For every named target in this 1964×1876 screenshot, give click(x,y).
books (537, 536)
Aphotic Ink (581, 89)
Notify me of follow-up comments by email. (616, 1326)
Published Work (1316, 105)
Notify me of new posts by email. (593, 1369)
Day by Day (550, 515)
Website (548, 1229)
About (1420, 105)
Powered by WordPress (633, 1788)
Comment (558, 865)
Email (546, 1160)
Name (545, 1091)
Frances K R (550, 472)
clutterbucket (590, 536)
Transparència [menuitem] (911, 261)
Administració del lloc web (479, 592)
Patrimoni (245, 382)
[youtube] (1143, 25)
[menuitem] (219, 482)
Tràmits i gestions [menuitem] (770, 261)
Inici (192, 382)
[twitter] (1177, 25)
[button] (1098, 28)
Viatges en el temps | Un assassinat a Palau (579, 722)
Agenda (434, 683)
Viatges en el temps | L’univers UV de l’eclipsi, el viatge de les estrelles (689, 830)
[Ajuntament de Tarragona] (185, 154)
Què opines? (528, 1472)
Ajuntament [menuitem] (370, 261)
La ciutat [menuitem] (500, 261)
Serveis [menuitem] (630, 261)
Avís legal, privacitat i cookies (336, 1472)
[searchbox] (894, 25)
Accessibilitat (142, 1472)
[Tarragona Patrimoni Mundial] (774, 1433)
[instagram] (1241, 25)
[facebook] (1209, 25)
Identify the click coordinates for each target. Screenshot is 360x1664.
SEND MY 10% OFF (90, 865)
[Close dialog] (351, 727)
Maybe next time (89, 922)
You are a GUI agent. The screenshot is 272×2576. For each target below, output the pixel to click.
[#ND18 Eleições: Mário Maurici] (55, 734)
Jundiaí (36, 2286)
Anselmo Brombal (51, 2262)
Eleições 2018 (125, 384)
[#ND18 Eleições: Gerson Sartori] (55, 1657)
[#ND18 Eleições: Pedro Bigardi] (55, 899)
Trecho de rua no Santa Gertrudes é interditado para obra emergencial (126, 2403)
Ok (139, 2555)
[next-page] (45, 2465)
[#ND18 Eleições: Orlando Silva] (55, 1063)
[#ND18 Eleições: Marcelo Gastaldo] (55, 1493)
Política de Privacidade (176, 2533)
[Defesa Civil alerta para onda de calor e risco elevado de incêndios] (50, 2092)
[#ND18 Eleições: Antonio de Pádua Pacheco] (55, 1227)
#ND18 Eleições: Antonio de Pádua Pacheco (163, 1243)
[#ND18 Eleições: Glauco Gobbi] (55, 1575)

◇ ◇ ◇

Work task: Lines with "Notify" in them are what the answer must contain; copy each from the records above.

Exercise solution:
Notify me of follow-up comments by email. (616, 1326)
Notify me of new posts by email. (593, 1369)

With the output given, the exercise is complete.